### Excerpt provided
This time the question came up about perfect restarts. The option PERFECT_RESTART promises that a run from beginning to end all in one go should match one made with a restart in the middle. With this option, more fields need to be written to the restart field, but were we saving enough? I had done this exercise before for the sea ice model, but not with WET_DRY as well.
The way to test for perfect restarts is to run for some number of timesteps X, save a restart file, run for one more step and save a history file. Then in another directory, copy the first restart file and use it to start at timestep X and run for one step, saving a history file. Now compare the history files with ncdiff and ncview.
What value of X to use? I didn’t try X=1 because ROMS doesn’t get into its default timestep until timestep 3. I therefore started with X=3 and found lots of differences between the two history files.

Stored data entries
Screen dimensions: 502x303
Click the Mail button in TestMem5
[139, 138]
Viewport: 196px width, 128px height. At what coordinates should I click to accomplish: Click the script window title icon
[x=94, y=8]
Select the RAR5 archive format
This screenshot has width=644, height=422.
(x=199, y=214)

### List of tasks
1. In the text on perfect restarts, why did the writer not try X=1?
2. Decide whether each statement agrees with the text on perfect restarts, and back each yes or no with the deciding words of the text: (a) The two history files are compared using ncdiff and ncview. (b) The writer had already done this exercise for the sea ice model with WET_DRY included. (c) Starting with X=3 gave two history files with no differences.
3. Write out the passage of the text on perfect restarts between "The way to test" and "ncdiff and ncview.", inclusive.
These rows have nothing to do with the text on perfect restarts.

### Responses
1. ROMS doesn't get into its default timestep until timestep 3.

2.
(a) Yes: "Now compare the history files with ncdiff and ncview."
(b) No: "I had done this exercise before for the sea ice model, but not with WET_DRY as well."
(c) No: "I therefore started with X=3 and found lots of differences between the two history files."

3.
The way to test for perfect restarts is to run for some number of timesteps X, save a restart file, run for one more step and save a history file. Then in another directory, copy the first restart file and use it to start at timestep X and run for one step, saving a history file. Now compare the history files with ncdiff and ncview.